Monet, Manet, Van Gogh painted moonlit landscapes.

The chiaroscuro that the subject imposes is in itself a challenge for the painter.

Painting on the pattern at night is not easy, how can you simply recognize its colors in the dark?

Always up to date with the latest advances in technology, David Hockney found a solution: the iPad.

He wakes up in the middle of the night and sees a majestic full moon from his window.

A self-portrait of David Hockney, in 2021: “When he does not have a model on hand, the artist paints himself.

Without complacency.”

Copyright David Hockney.

Photo Credit: Jonathan Wilkinson

It looks bigger and brighter than ever.

It is the famous flower moon, which, at this time of year, is closest to the earth.

The painter grabs his iPad, which is never far away, and his bed, without needing to prepare a canvas, looking for his tubes of colors, without even needing to turn on the light (the iPad has its own light), he can capture the spectacle in the moment.

I said that Hockney was a reader of Marcel Proust.

He read it very young and has regularly reread it since.

But he is a great reader overall and of a wide variety of books.

When he moved to Normandy, he had no books in English. I asked him what he would like to read, he answered without hesitation: the great French writers who described Normandy.

As if he wanted to better understand the essence of this new landscape that he was about to paint.

Full moon and technology

I went to Galignani's, rue de Rivoli, in Paris, where I found the excellent translation of

La Recherche du temps perdu

(Proust's Balbec is only a few kilometers away),

L'Éducation sentimentale

and

Madame Bovary

(which take place between Pont-l'Évêque and Rouen), and, finally, the tales of Maupassant.

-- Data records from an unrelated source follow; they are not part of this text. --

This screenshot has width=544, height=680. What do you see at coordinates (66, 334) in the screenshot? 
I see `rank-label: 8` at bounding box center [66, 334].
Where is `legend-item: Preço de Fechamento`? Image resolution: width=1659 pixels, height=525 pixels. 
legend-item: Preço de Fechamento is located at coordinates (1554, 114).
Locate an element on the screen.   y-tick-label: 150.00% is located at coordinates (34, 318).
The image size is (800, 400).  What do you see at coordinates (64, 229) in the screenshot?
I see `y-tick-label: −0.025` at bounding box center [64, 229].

Now, at the precise moment when he made this series of paintings with the full moon, Hockney was reading this wonderful little tale called

Moonlight

.

Maupassant describes like no other the countryside under the moon, the line of poplars, this muffled and silvery atmosphere, the glistening mist... For the Rouen Museum, David Hockney therefore wanted to reserve a special place for Norman moonlight.

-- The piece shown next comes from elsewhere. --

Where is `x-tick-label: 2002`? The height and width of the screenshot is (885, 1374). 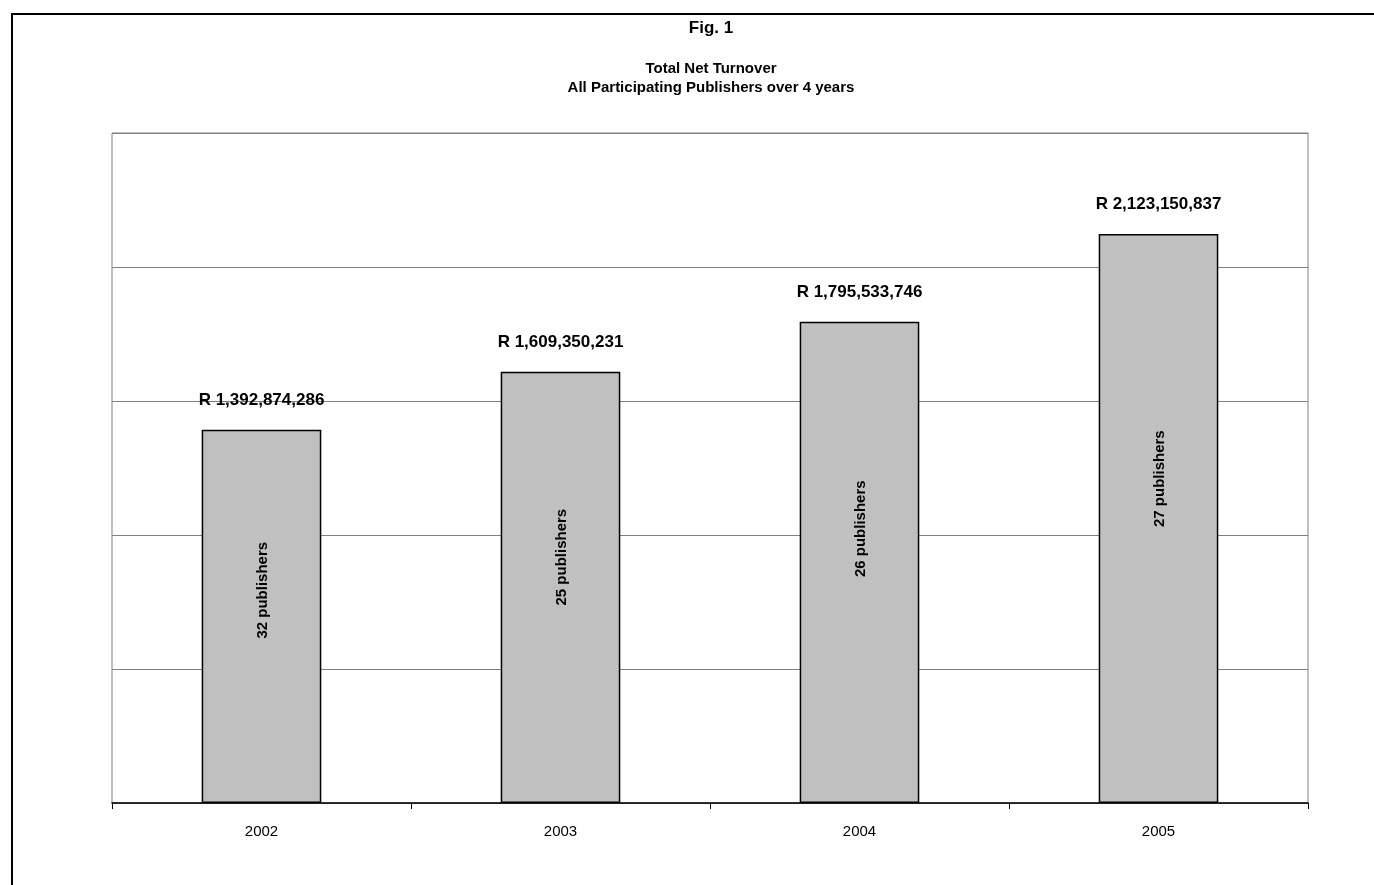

About fifteen paintings on this subject are brought together in what Hockney, with his infallible sense of titles, called

The Moon Room

.

Highlight of this exhibition, two paintings painting the fog in the countryside in counterpoint to two paintings by Monet, a view of Rouen bathed in the glowing mist of the sunset and a view of the Seine at Port-Villez, where the water barely distinguishable from the misty dawn sky.

I live in the present, and I paint the present

David Hockney

Painting the fog is again a challenge.

In the mist, the perception of depth fades, the contours become blurred, and this very particular light is not easy to render.

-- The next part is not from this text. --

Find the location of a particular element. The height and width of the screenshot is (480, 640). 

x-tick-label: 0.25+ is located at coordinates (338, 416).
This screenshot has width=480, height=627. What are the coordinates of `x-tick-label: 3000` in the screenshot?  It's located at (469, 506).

The more difficult a subject is, the more it excites this man who never tires of looking at the world.

He says: “To really see, you have to look intensely, few people take the trouble…” David Hockney is a constantly alert mind, perfectly aware of new technologies.

To conclude the exhibition with an unexpected touch, he chose two videos.

On the big screen, we see the first rays of the sun shyly emerging from the horizon, then growing, rising, and shining intensely.

For this work, he borrowed the title from La Rochefoucauld:

The sun nor death can be looked at fixedly

.

And, last but not least, a self-portrait on the iPad is composed line by line before our eyes, as if by magic.

26th November 2020, n°2

, iPad painting.

“Painting on the pattern at night is not easy… David Hockney found a solution: the iPad.”

Copyright David Hockney

The iPad allows this since each added line is recorded separately, the memory is kept, it is therefore easy to reconstruct the composition of the drawing as if it were being done in front of us.

The artist looks slightly over his glasses, as he so often does in real life, and seems to be inviting us to an upcoming adventure.

In fact, this new adventure is already planned: a large retrospective in a major Parisian museum is planned for spring 2025. But it is too early to say more, David Hockney has not finished surprising us.

Latest published book by Jean Frémon:

The Whiteness of the Whale

, published by Éditions POL, February 2023.

David Hockney.

Normandism

, from March 22 to September 22, at the Rouen Museum of Fine Arts.